● Daftar tugas
A. Menurut teks tentang blog SGPC, siapa penulis tamu yang membawa tulisan sejarah pusat perbelanjaan ke blog itu?
B. Salin persis bagian teks tentang blog SGPC yang dimulai dengan "Cukup banyak. Berikut" dan terus sampai "Hotel Sheraton Media.".
C. Lanjutkan teks tentang blog SGPC, mulai setelah kalimat terakhirnya.

● Bagian dokumen
■ ■ ■ ■ ■
Bahkan, ditengah pandemi COVID-19, penggarapan blog SGPC tetap berlangsung seperti sediakala walau untuk mengumpulkan data koran dari daerah luar mustahil dilaksanakan karena harus mematuhi physical distancing untuk keselamatan bersama. Bahkan, mimin tak segan menulis artikel gedung yang sangat tak signifikan untuk ditulis, tetapi tetap ditambah untuk keperluan dokumentasi. Di masa ini, penulis tamu Modar Jaya Abadi, membawa tulisan berupa sejarah pusat perbelanjaan ke dalam blog ini.

Mimin mengucapkan terima kasih kepada teman-teman di luar blog untuk asistensinya mencari sumber-sumber koran (mis. Jawa Pos dan Suara Merdeka) dan penjual-penjual majalah bekas yang membantu mimin mengumpulkan majalah yang diinginkan.

Ada yang hilang saat pembuatan blog ini?

Cukup banyak. Berikut daftar dari “masih belum ditemukan” dari blog ini:

  1. Profil gedung modern yang banyak mendapatkan perhatian masyarakat atau dengan potensi sumber bejibun seperti Wisma Nusantara, Hotel Indonesia, Arthaloka, Gedung DPR/MPR-RI (kecuali gedung Nusantara I).
  2. Gedung yang besar tetapi sumbernya sangat susah untuk dicari terdiri dari Kantor Pusat Pertamina, kompleks Bank Indonesia dan Hotel Sheraton Media.
  3. Kota-kota di luar Jawa. Representasi gedung luar Jawa di SGPC sangat sedikit, jangankan luar Jakarta.
  4. Arsitektur di sebuah kota secara garis besar beserta profil firmanya. Bila anda membaca buku arsitektur secara nasional, akan sangat kompleks, karena gabungan faktor politik, sosial dan budaya sangat berperan penting dalam pembentukan arsitektur. Karena mimin hanya seorang hobbyist, mimin berjanji akan membahasnya, hanya saja tidak tentu menambah faktor-faktor tersebut.

Keseluruhan karena kurangnya data yang dihimpun oleh mimin blog ini. Semoga pandemi bisa berakhir secepatnya, dan mimin akan secepatnya berusaha mendapatkan data-data gedung yang belum masuk SGPC.
■ ■ ■ ■ ■
● Entri yang diberikan
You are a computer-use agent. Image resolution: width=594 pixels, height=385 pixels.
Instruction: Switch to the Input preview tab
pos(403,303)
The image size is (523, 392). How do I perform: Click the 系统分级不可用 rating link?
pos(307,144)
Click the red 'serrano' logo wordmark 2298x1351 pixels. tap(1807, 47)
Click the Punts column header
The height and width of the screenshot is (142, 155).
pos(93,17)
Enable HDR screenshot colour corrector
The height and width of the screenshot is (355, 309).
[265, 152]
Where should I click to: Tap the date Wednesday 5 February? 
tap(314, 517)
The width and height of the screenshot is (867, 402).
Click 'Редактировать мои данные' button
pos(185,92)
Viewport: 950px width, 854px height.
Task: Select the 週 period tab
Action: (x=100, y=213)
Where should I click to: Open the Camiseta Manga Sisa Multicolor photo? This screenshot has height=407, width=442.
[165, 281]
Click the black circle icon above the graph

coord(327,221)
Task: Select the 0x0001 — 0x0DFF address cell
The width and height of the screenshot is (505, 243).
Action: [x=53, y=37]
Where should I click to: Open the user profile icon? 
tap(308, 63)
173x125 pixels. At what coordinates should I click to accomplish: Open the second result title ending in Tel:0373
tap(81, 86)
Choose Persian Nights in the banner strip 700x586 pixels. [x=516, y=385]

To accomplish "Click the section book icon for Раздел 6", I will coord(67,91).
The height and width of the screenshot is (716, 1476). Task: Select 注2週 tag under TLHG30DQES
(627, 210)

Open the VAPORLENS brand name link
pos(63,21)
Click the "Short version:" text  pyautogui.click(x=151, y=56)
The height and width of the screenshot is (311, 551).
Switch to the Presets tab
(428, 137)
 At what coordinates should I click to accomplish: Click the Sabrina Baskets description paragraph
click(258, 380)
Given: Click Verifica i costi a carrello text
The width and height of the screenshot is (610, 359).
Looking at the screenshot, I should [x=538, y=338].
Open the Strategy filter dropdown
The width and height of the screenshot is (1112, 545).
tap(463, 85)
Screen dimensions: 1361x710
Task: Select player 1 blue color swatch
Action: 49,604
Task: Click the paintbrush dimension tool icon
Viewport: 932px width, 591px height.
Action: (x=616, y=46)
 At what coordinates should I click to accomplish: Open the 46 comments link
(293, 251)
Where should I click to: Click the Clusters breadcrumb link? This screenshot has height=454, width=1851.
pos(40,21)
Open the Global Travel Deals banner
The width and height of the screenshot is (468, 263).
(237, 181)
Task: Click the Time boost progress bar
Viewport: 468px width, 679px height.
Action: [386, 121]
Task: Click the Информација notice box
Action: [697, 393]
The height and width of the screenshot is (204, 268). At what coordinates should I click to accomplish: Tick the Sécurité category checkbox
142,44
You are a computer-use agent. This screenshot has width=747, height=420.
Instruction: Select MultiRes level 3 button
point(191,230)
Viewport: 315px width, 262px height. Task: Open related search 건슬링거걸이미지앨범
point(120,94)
■ ■ ■ ■ ■
● Jawaban di bawah
A. Modar Jaya Abadi.

B.
Cukup banyak. Berikut daftar dari “masih belum ditemukan” dari blog ini:

  1. Profil gedung modern yang banyak mendapatkan perhatian masyarakat atau dengan potensi sumber bejibun seperti Wisma Nusantara, Hotel Indonesia, Arthaloka, Gedung DPR/MPR-RI (kecuali gedung Nusantara I).
  2. Gedung yang besar tetapi sumbernya sangat susah untuk dicari terdiri dari Kantor Pusat Pertamina, kompleks Bank Indonesia dan Hotel Sheraton Media.

C.
Rencana ke depan

Mimin mengakui bahwa keterampilan memahami sejarah arsitektur yang dimiliki masih kurang, dan masih dikumpulkan satu-per-satu, tanpa ada rasa cherry picking. Di masa depan, mimin berupaya memperluas dan mengerucutkan skup penulisan ke topik terkait seperti gedung fasilitas umum dan garis besar arsitektur dalam satu kota. Mimin akan lebih banyak menulis sejarah gedung yang dibangun di era 2000an dan gedung-gedung di luar Jakarta, karena, berdasarkan penilaian blog ini, sudah cukup umur, dan gedung luar ibukota jelas perlu perhatian tambahan.

Untuk penggalangan dana, penulis SGPC memanfaatkan dua sumber, yaitu:

  1. Iklan AdSense, sudah digunakan sejak Juli. Ide ini agak kasar, karena berdasarkan perhitungan personal, netizen Indonesia menghindari donasi untuk pembuatan konten (karena ada anggapan hanya yang tidak mampu yang boleh menerima donasi), dan
  2. Kotak saweran lewat Saweria, sejak September, karena netizen Indonesia memasang ad-blocker, meminimalkan pemasukan iklan. Sayangnya, faktor di nomor 1 membatasi jumlah dana yang digalang.

Rencana ke depan lainnya, di dunia nyata, adalah:

  1. Migrasi platform web ke WordPress. Migrasi memang sangat kompleks, tetapi alasannya sederhana. Penulis saat ini menggunakan platform Blogger, platform gratis dari Google, yang memiliki banyak keterbatasan. Selain kurang optimal dari segi SEO, platform Blogger secara citra sudah rusak karena kerap dipakai membuat fake news.
  2. Membuka perpustakaan majalah yang dimiliki oleh Setiap Gedung Punya Cerita. Ide ini muncul setelah jumlah majalah koleksi pribadi SGPC semakin menggelembung banyak. Dan artikel yang disajikan oleh majalah tersebut tidak melulu membahas gedung, arsitektur dan real estate. Penulis membuka kesempatan tersebut untuk mendorong netizen Indonesia untuk keluar dari perangkap dunia maya.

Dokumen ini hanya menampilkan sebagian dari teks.